Arrange the material from the line containing "Share the 'Alright you twerp' reply" through the line containing "point(625,1157)", inclusive, as a numbered list, leaving out blank lines and pictures.

# START OF Record extracts

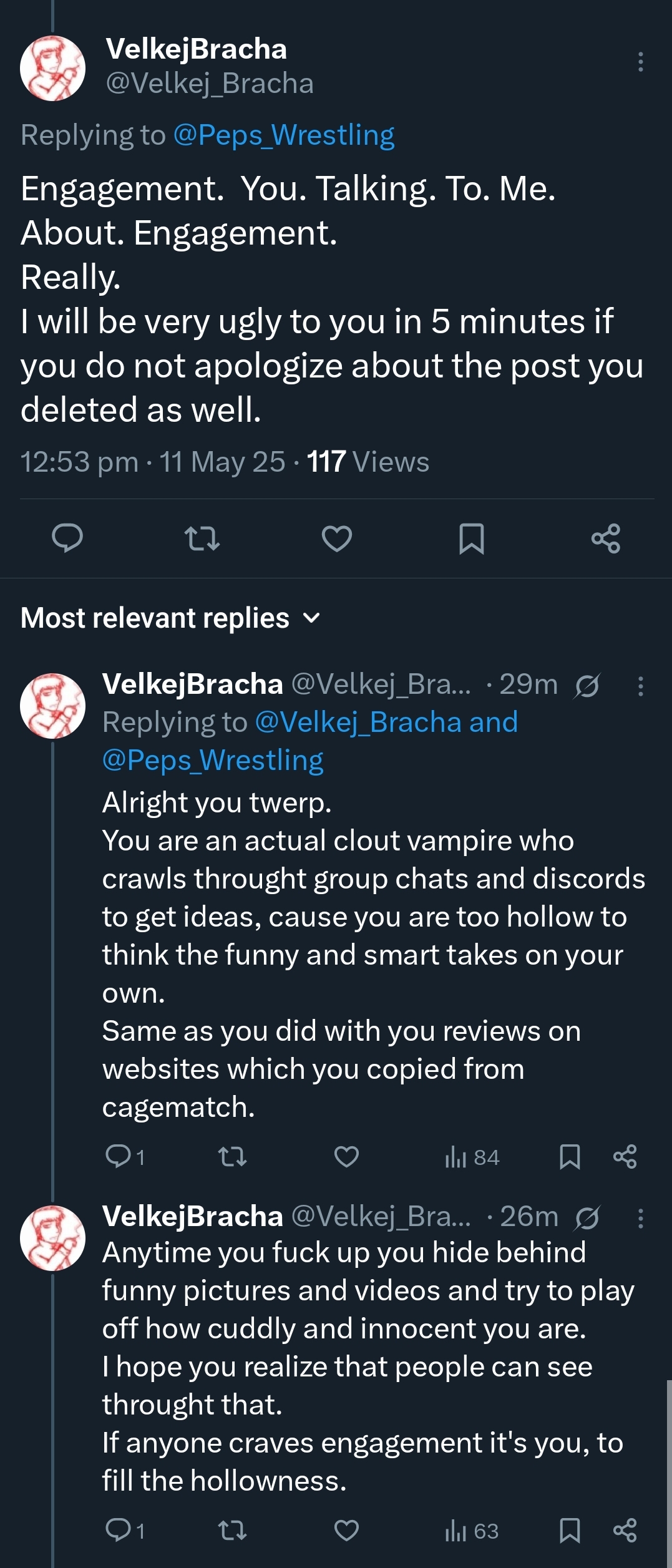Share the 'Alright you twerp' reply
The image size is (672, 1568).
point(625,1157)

# END OF Record extracts
# START OF Record extracts

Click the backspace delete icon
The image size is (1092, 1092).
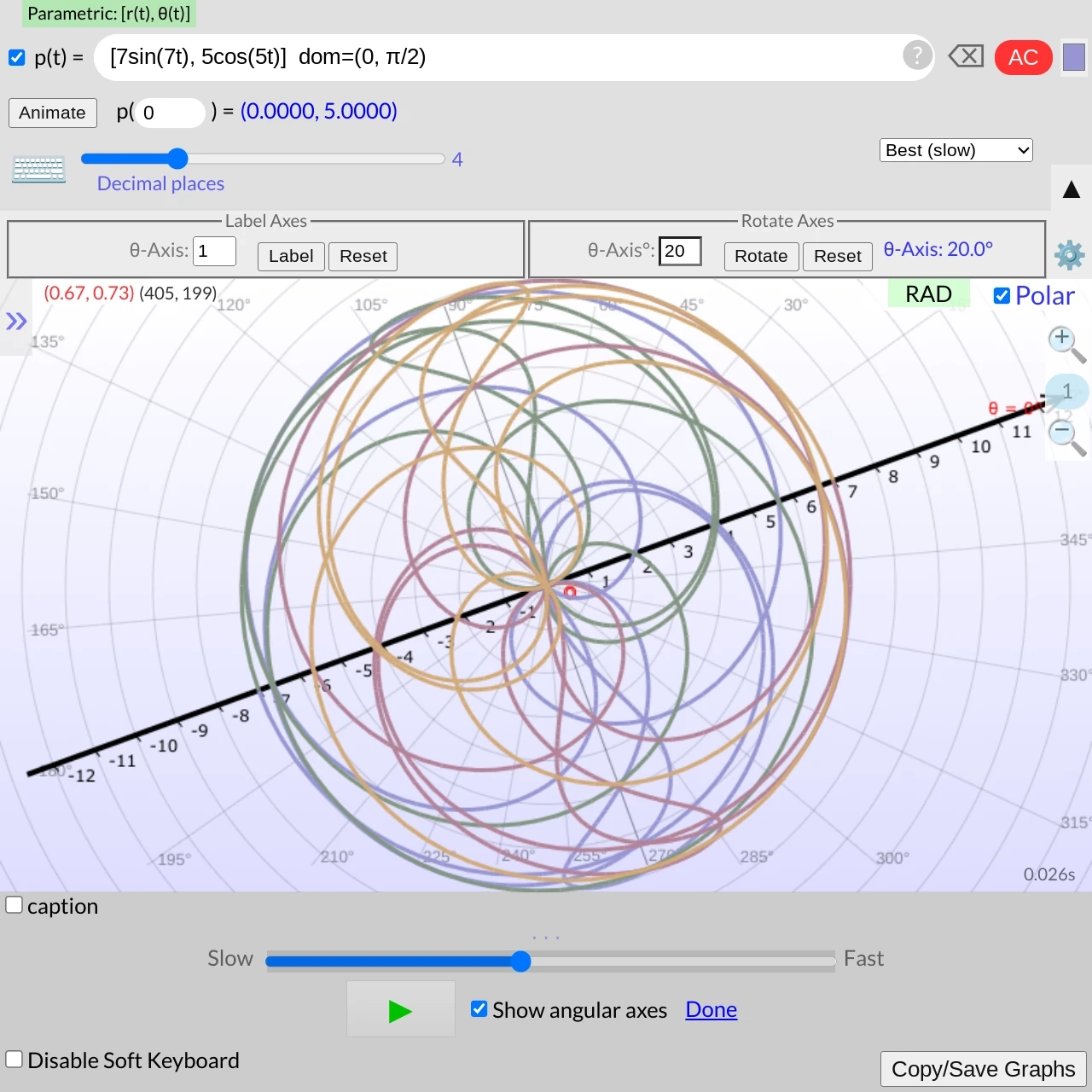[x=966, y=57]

# END OF Record extracts

● Exercise answer:
1. Share the 'Alright you twerp' reply
2. The image size is (672, 1568).
3. point(625,1157)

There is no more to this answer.